WHAT YOU ARE ASKED TO DO: The material below holds pictures; leave them out, and copy exactly, and only, the lines from the one with "Expand the All Groups dropdown" through the last.

RECORDS FOR THIS EXERCISE:
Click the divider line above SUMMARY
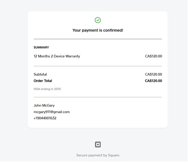This screenshot has width=188, height=163. coord(98,39)
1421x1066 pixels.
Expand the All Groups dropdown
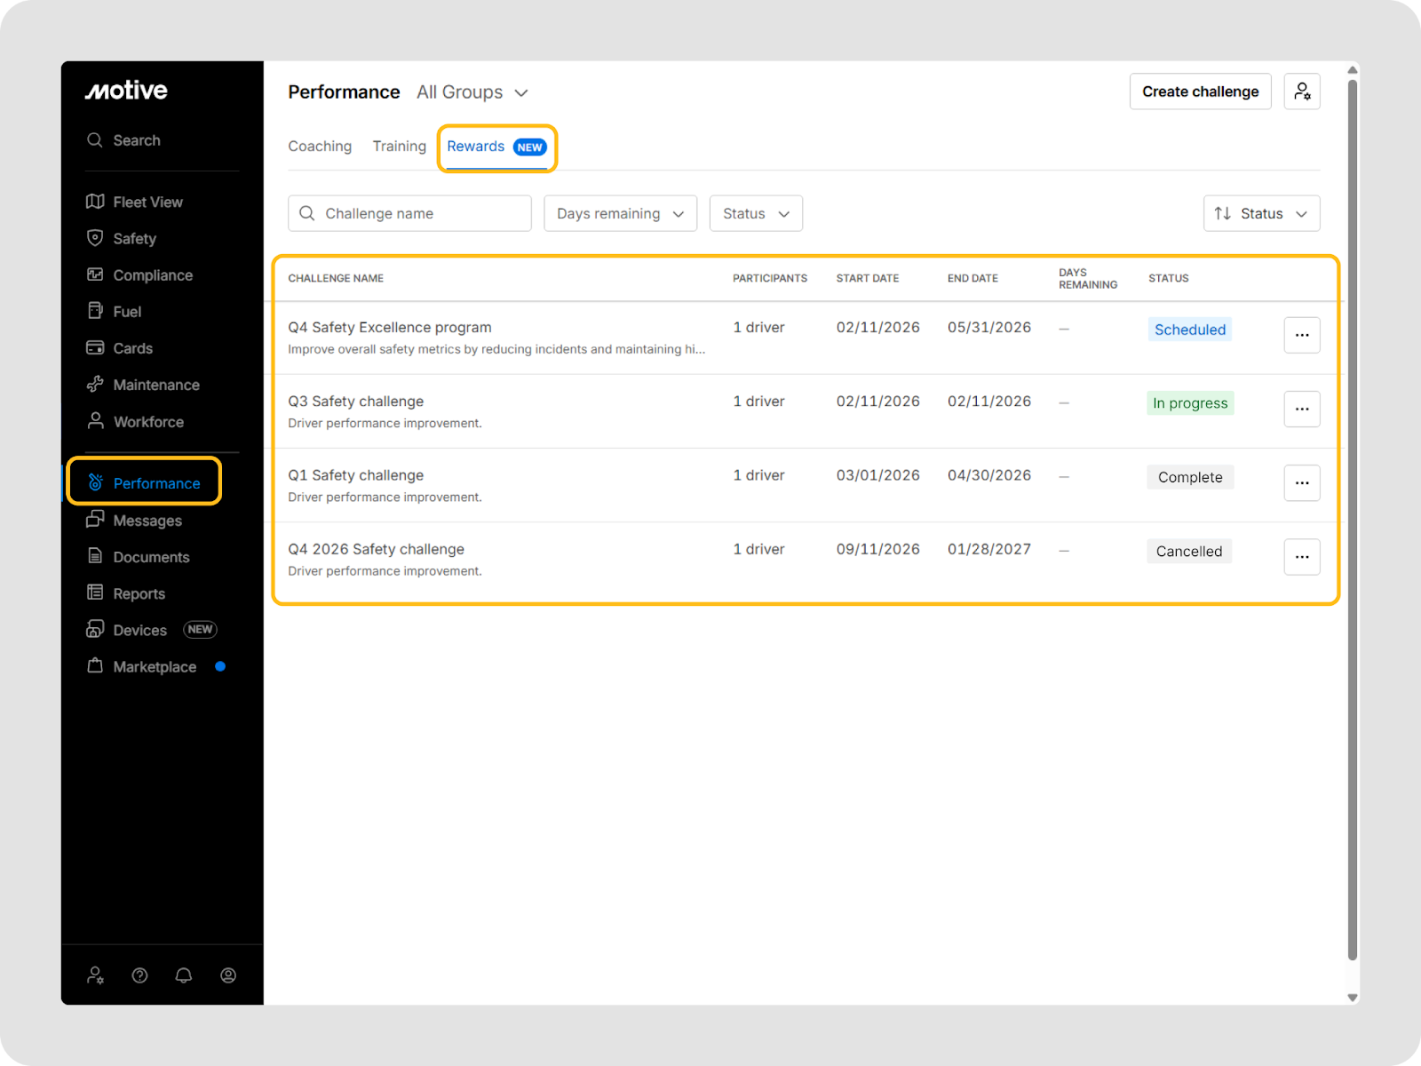pos(472,92)
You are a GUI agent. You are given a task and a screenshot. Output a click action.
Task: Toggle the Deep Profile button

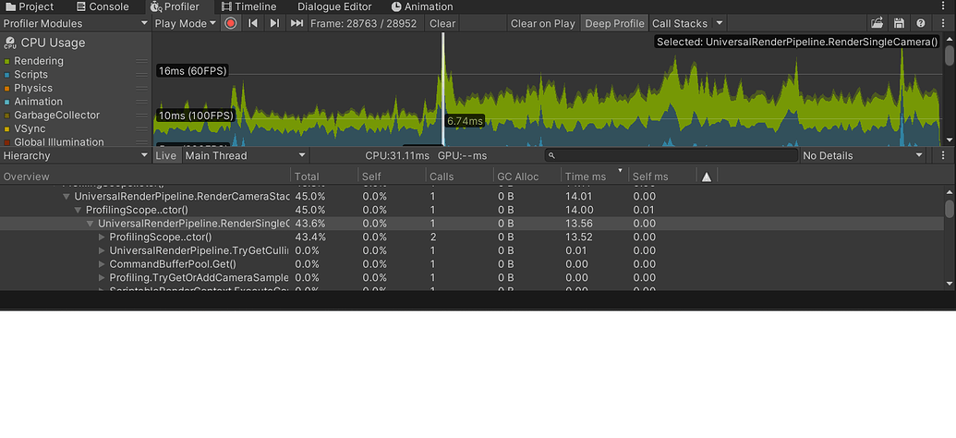(x=614, y=23)
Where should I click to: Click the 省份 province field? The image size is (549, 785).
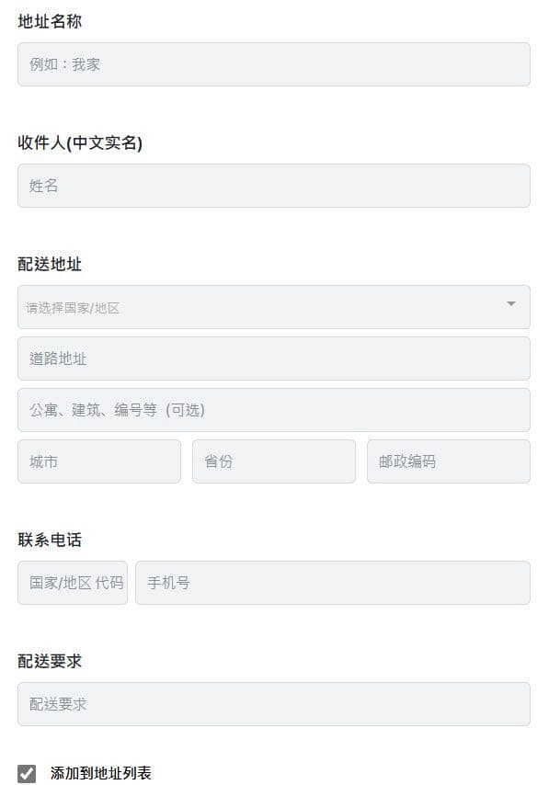click(x=273, y=461)
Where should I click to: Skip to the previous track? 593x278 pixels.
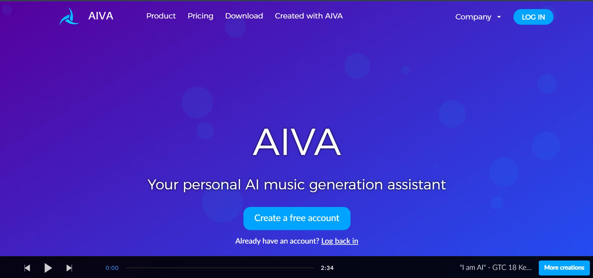27,268
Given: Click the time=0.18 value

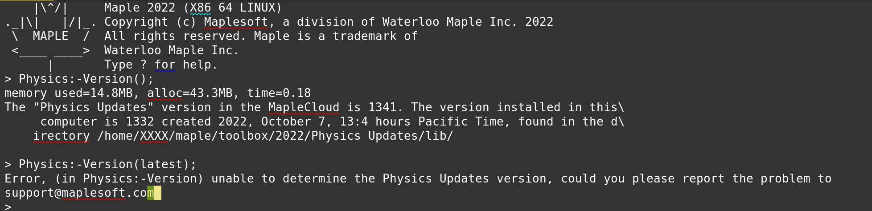Looking at the screenshot, I should (279, 93).
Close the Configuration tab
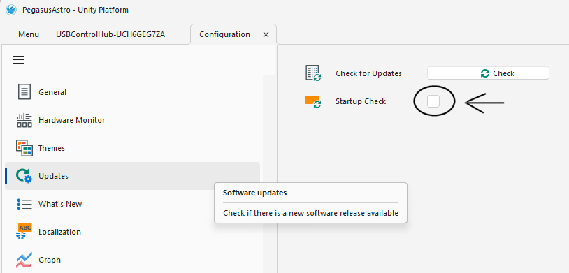Viewport: 569px width, 273px height. point(266,35)
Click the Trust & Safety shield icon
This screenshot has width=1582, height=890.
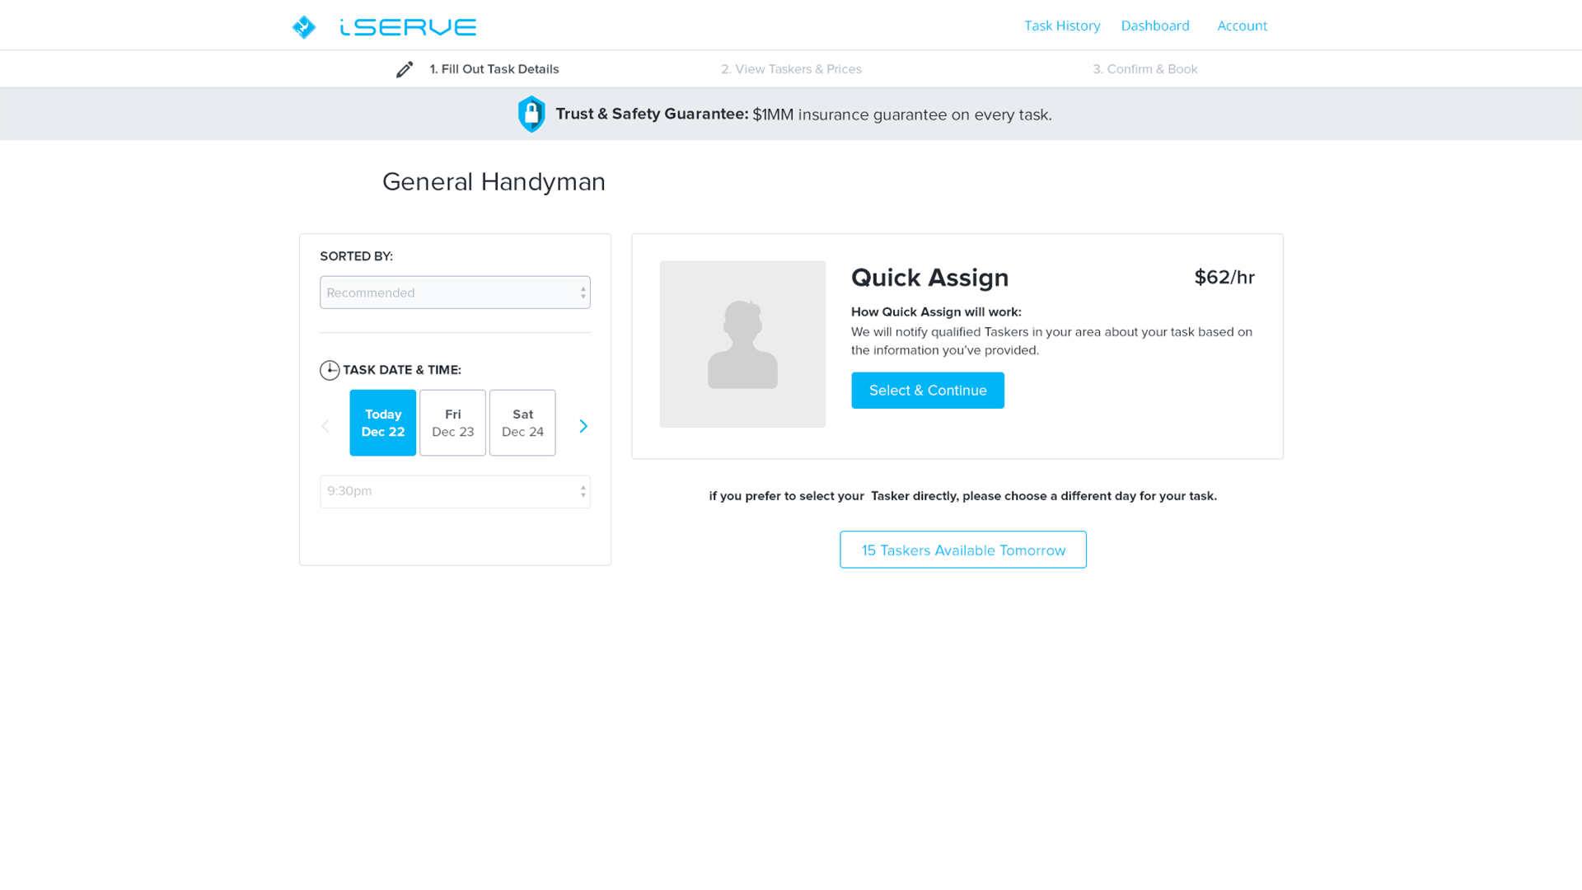tap(531, 115)
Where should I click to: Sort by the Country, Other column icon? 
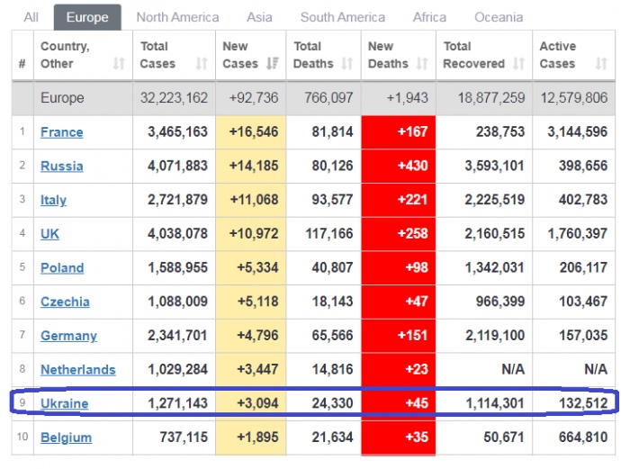[119, 64]
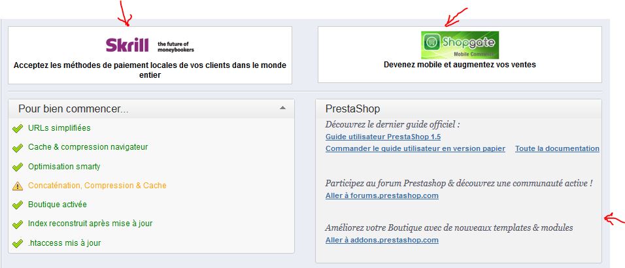Click the yellow warning triangle icon
Screen dimensions: 625x268
(x=18, y=186)
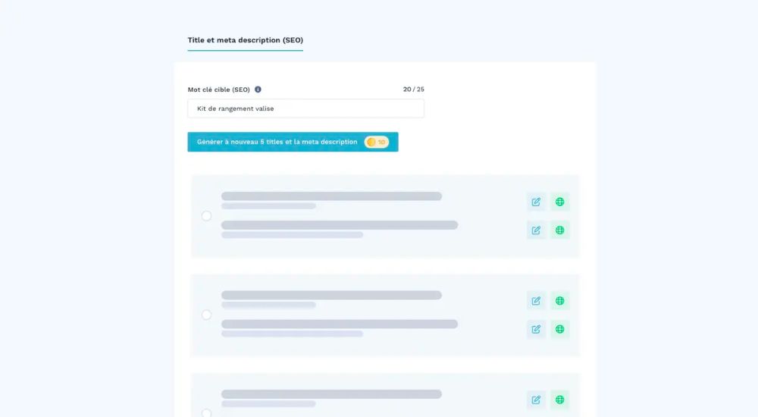Viewport: 758px width, 417px height.
Task: Click globe icon for first suggestion's meta description
Action: click(x=559, y=230)
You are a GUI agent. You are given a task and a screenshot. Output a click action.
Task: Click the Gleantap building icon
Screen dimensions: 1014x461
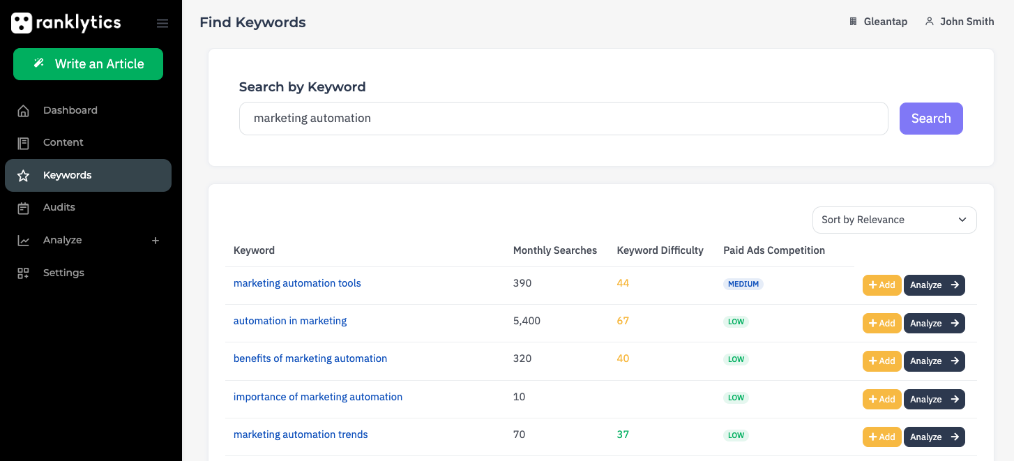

SOLUTION TO THIS PROBLEM:
Expand the All Groups dropdown
pos(472,92)
You are a GUI agent. You are given a task and a screenshot. Output a click action.
Task: Toggle the Deep Profile button

(x=614, y=23)
Where should I click to: Click the 省份 province field? The image size is (549, 785).
click(x=273, y=461)
Where should I click to: Skip to the previous track? 593x278 pixels.
27,268
Given: Click the time=0.18 value

Looking at the screenshot, I should (279, 93).
Close the Configuration tab
Viewport: 569px width, 273px height. point(266,35)
Click the Trust & Safety shield icon
This screenshot has width=1582, height=890.
tap(531, 115)
Where should I click to: Sort by the Country, Other column icon? 
[119, 64]
Click the yellow warning triangle icon
Screen dimensions: 625x268
(x=18, y=186)
Viewport: 758px width, 417px height.
Task: Click globe icon for first suggestion's meta description
Action: click(x=559, y=230)
You are a GUI agent. You are given a task and a screenshot. Output a click action.
Task: Click the Gleantap building icon
Screen dimensions: 1014x461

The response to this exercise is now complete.